(Pixel coordinate grounding data)
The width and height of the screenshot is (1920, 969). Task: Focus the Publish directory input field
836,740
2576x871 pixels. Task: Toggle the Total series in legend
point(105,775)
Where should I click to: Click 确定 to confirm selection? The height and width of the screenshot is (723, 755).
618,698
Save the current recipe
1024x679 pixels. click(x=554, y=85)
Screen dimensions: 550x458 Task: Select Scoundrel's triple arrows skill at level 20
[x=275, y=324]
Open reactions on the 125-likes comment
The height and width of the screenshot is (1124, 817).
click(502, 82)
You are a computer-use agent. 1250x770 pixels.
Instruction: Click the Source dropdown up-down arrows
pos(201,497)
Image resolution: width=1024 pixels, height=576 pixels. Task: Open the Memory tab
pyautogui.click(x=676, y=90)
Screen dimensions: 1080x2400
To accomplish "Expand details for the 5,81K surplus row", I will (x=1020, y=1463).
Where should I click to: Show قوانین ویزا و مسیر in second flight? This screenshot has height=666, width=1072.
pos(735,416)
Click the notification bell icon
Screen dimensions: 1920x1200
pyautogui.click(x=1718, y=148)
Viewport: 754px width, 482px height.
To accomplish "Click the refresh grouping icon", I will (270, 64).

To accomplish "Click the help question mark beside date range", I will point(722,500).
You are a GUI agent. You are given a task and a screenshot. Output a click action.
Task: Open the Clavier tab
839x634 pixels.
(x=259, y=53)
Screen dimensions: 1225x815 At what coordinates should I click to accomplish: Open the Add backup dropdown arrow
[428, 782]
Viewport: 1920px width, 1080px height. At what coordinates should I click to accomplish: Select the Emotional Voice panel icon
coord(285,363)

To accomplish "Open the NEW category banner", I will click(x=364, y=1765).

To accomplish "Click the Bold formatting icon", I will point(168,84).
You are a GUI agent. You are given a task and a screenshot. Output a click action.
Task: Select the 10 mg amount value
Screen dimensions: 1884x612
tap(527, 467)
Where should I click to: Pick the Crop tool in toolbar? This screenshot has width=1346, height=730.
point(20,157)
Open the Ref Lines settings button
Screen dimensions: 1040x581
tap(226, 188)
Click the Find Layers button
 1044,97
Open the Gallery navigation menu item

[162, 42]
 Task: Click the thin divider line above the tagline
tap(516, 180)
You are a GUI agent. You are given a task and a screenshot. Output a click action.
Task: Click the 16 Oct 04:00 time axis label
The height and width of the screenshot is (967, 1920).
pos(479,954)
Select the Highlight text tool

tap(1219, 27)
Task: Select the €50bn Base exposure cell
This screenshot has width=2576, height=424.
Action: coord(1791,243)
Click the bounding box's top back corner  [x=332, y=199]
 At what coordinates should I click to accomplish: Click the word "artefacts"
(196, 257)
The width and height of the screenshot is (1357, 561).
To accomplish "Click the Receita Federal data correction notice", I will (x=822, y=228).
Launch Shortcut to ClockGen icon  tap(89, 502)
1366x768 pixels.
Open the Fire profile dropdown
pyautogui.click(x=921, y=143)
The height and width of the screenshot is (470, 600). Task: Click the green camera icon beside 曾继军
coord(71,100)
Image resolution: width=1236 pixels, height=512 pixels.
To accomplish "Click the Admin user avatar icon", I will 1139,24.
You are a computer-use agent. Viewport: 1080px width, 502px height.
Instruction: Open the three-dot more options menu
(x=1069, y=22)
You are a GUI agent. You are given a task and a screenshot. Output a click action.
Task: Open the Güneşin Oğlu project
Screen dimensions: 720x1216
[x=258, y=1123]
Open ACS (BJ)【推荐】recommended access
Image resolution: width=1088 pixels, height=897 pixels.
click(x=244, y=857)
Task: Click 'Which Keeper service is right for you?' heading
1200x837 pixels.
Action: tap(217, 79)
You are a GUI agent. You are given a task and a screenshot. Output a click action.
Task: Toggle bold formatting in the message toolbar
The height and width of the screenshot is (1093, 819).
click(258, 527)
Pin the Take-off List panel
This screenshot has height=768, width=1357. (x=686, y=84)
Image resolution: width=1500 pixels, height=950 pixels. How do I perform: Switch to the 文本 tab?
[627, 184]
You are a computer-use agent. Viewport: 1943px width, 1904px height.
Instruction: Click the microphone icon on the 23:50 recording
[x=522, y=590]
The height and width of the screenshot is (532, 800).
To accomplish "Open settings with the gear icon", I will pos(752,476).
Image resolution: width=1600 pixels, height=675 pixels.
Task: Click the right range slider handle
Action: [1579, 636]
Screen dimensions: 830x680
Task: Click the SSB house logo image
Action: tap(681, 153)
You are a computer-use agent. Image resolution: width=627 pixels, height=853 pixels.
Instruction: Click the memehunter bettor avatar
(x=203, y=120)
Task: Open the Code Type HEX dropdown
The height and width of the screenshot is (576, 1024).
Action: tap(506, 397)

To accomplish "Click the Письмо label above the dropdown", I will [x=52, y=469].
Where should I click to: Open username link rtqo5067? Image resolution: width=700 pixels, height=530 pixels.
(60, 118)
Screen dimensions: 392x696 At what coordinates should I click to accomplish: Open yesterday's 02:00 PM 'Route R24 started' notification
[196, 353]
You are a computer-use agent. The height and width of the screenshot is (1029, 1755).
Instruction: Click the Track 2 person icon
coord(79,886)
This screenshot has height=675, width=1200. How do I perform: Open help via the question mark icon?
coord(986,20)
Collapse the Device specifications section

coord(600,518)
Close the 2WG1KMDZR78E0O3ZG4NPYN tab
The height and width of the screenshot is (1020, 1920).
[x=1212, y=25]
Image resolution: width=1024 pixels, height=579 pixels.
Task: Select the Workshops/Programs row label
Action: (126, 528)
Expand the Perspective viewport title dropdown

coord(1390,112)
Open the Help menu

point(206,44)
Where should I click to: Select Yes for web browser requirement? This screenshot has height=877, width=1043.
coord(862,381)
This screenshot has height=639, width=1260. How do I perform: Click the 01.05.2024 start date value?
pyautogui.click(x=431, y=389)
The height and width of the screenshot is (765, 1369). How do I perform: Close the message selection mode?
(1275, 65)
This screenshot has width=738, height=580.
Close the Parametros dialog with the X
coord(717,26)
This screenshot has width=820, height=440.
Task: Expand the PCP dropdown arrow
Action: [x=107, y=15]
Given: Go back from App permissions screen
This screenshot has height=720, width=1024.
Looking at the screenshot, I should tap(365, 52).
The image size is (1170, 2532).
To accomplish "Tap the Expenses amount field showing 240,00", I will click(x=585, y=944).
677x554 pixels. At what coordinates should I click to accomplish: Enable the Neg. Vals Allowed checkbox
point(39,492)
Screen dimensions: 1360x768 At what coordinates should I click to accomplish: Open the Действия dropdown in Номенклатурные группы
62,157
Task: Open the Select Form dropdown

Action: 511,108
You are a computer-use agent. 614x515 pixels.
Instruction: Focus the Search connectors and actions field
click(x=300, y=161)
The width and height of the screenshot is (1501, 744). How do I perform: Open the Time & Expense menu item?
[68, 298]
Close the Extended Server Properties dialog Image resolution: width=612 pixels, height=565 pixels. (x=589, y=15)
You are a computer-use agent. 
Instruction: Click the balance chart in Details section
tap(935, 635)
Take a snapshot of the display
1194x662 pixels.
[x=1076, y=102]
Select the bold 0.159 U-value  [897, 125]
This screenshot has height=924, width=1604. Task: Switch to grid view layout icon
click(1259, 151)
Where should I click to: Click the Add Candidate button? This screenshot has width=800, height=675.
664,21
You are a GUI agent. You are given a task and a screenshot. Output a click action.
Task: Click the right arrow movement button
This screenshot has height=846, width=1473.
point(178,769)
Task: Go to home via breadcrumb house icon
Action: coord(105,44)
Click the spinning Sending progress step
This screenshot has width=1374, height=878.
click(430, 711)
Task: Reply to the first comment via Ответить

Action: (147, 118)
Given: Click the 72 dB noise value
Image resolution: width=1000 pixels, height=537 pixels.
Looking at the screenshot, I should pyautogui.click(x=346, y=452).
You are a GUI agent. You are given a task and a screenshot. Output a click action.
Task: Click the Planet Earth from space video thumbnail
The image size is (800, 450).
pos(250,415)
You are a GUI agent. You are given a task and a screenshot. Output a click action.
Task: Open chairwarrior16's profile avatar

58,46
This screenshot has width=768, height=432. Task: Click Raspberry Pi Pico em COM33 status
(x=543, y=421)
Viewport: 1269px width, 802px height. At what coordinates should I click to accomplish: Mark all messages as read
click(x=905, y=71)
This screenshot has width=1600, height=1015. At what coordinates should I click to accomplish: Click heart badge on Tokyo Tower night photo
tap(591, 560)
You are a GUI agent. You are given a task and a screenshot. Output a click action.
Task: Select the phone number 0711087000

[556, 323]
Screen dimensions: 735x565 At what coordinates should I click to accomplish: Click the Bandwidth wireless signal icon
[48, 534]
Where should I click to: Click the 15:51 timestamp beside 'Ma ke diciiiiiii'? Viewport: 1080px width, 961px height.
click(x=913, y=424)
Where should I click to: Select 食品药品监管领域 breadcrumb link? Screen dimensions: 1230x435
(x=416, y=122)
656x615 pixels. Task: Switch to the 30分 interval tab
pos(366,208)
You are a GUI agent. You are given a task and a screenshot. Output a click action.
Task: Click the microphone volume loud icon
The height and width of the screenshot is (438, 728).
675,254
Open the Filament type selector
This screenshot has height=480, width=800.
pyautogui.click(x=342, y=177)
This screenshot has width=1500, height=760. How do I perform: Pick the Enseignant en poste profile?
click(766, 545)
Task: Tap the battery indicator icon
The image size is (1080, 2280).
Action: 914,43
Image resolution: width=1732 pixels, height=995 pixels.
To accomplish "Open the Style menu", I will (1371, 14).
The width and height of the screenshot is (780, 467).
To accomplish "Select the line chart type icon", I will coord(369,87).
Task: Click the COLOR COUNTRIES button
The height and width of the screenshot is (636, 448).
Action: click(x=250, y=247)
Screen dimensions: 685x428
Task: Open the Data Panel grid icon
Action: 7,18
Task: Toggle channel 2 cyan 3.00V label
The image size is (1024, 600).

## [What you should do]
Filter the records above and copy every line that contains the word "from".

## [Solved exercise]
Given: Go back from App permissions screen
Task: Click the Planet Earth from space video thumbnail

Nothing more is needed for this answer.